REQUIREMENT
Write out the records below exactly as they appear, from the line containing "Click EyE oF tHe StOrM.avs filename" up to and including the line containing "coord(92,68)".

INFORMATION SHOWN
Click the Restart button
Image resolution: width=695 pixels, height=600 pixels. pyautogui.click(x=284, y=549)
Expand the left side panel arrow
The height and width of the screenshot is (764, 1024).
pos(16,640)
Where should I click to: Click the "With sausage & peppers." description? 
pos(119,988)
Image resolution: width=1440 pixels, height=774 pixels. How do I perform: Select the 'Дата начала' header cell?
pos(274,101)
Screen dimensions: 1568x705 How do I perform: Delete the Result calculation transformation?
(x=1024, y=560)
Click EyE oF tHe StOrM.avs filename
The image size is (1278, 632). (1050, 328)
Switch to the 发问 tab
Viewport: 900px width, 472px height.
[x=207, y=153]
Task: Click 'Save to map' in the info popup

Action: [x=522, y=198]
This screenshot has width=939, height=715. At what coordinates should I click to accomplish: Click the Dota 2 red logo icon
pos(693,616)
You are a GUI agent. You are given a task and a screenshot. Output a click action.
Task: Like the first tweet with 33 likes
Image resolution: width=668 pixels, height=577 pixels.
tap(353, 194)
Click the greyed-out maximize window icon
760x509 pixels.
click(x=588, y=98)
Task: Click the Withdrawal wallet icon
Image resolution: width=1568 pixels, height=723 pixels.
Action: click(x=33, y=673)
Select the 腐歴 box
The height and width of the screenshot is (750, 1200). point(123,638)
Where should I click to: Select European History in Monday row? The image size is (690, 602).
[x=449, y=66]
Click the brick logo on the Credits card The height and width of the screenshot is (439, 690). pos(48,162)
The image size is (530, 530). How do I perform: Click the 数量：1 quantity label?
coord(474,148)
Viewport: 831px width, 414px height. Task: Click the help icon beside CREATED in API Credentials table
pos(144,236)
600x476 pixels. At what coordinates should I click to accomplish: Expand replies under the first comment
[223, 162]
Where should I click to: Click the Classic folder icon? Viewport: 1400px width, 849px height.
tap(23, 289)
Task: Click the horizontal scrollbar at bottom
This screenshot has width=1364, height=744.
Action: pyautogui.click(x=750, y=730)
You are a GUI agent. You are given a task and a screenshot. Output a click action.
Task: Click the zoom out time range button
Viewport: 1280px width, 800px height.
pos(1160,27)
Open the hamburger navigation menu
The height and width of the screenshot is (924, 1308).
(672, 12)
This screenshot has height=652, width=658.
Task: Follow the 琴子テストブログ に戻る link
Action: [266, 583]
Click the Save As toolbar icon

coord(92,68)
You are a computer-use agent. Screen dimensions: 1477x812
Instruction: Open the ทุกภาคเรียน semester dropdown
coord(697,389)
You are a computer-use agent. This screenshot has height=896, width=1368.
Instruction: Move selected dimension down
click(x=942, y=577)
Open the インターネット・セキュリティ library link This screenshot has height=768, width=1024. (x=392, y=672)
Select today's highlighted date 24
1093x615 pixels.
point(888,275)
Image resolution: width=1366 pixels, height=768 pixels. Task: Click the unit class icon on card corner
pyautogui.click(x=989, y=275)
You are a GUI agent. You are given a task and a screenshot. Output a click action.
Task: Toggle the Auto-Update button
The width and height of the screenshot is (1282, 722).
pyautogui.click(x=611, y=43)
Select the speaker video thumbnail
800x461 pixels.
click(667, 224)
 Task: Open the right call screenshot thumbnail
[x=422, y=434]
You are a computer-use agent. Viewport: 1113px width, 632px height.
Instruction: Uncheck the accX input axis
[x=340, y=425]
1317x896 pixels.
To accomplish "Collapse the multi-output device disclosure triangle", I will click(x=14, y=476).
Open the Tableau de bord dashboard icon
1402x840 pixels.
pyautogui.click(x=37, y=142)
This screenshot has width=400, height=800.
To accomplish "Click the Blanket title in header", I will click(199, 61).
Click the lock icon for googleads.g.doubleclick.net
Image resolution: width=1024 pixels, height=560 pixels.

SOLVED EXERCISE
Click EyE oF tHe StOrM.avs filename
The image size is (1278, 632). (1050, 328)
Switch to the 发问 tab
Viewport: 900px width, 472px height.
[x=207, y=153]
Task: Click 'Save to map' in the info popup

Action: [x=522, y=198]
This screenshot has width=939, height=715. At what coordinates should I click to accomplish: Click the Dota 2 red logo icon
pos(693,616)
You are a GUI agent. You are given a task and a screenshot. Output a click action.
Task: Like the first tweet with 33 likes
Image resolution: width=668 pixels, height=577 pixels.
tap(353, 194)
Click the greyed-out maximize window icon
760x509 pixels.
click(x=588, y=98)
Task: Click the Withdrawal wallet icon
Image resolution: width=1568 pixels, height=723 pixels.
Action: click(x=33, y=673)
Select the 腐歴 box
The height and width of the screenshot is (750, 1200). point(123,638)
Where should I click to: Select European History in Monday row? The image size is (690, 602).
[x=449, y=66]
Click the brick logo on the Credits card The height and width of the screenshot is (439, 690). pos(48,162)
The image size is (530, 530). How do I perform: Click the 数量：1 quantity label?
coord(474,148)
Viewport: 831px width, 414px height. Task: Click the help icon beside CREATED in API Credentials table
pos(144,236)
600x476 pixels. At what coordinates should I click to accomplish: Expand replies under the first comment
[223, 162]
Where should I click to: Click the Classic folder icon? Viewport: 1400px width, 849px height.
tap(23, 289)
Task: Click the horizontal scrollbar at bottom
This screenshot has width=1364, height=744.
Action: pyautogui.click(x=750, y=730)
You are a GUI agent. You are given a task and a screenshot. Output a click action.
Task: Click the zoom out time range button
Viewport: 1280px width, 800px height.
pos(1160,27)
Open the hamburger navigation menu
The height and width of the screenshot is (924, 1308).
(672, 12)
This screenshot has height=652, width=658.
Task: Follow the 琴子テストブログ に戻る link
Action: [266, 583]
Click the Save As toolbar icon

coord(92,68)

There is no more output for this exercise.